== What needs to be done ==
Render the material below as a Markdown table with the columns Number and Record line, beginning at the line that contains "The height and" and continuing through the last line, leaving out blank lines. Omit the pictures from your answer.
-------- Supplied information --------
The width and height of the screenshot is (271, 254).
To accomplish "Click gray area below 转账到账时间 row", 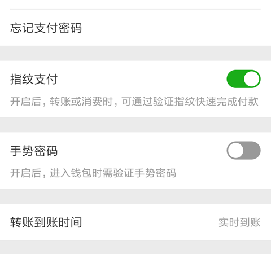I will click(x=136, y=247).
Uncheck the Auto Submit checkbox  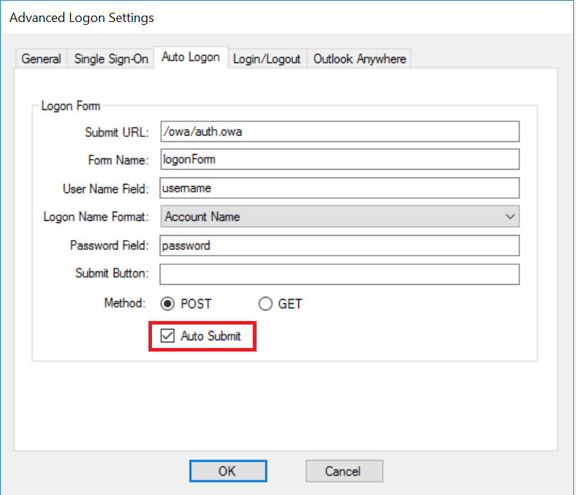point(168,336)
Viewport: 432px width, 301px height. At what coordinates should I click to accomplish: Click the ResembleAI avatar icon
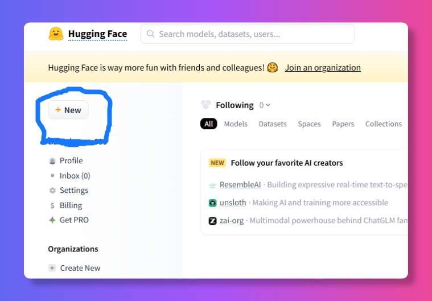(x=212, y=185)
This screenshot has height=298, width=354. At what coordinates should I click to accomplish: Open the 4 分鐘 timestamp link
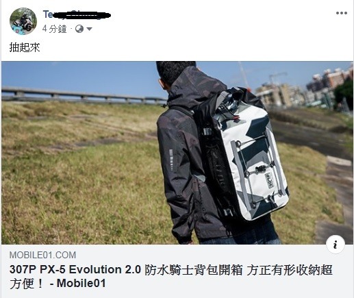click(54, 29)
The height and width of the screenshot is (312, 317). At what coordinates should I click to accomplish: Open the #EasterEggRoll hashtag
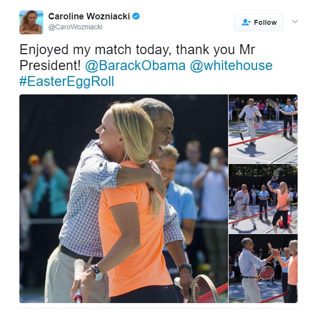tap(67, 81)
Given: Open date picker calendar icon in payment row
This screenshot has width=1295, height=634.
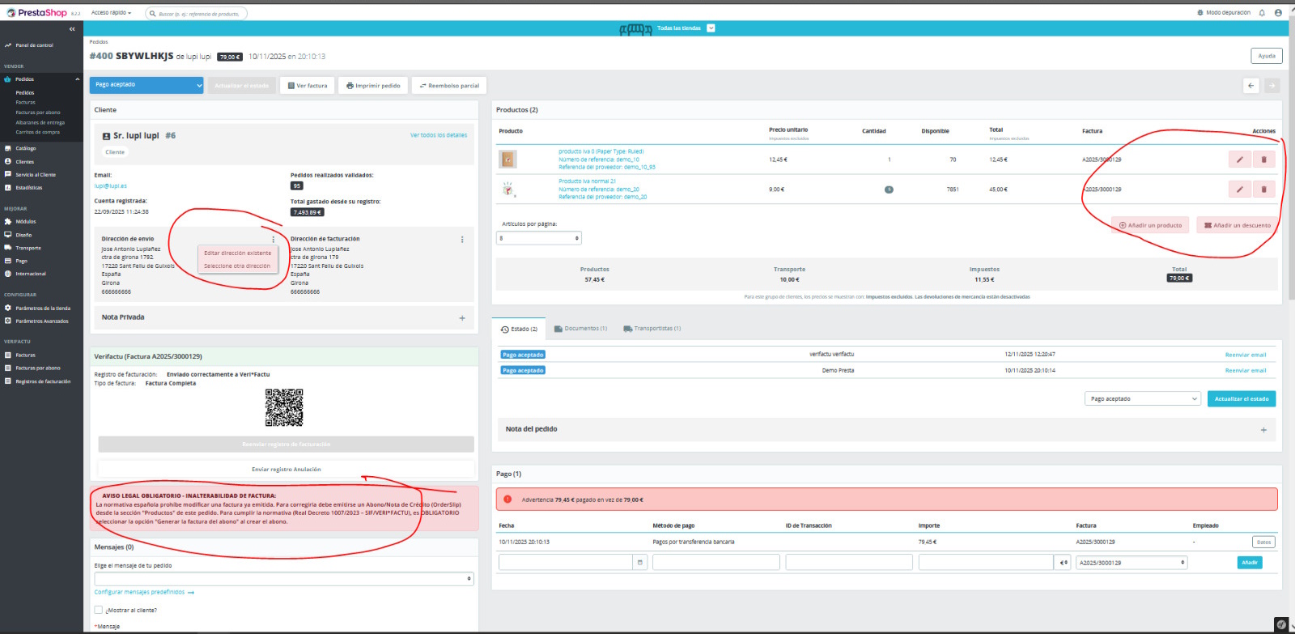Looking at the screenshot, I should pos(639,562).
--------
== Result of the task ==
| Number | Record line |
|---|---|
| 1 | The height and width of the screenshot is (312, 317). At what coordinates should I click to accomplish: Open the #EasterEggRoll hashtag |
| 2 | tap(67, 81) |
| 3 | Given: Open date picker calendar icon in payment row |
| 4 | This screenshot has width=1295, height=634. |
| 5 | Looking at the screenshot, I should pos(639,562). |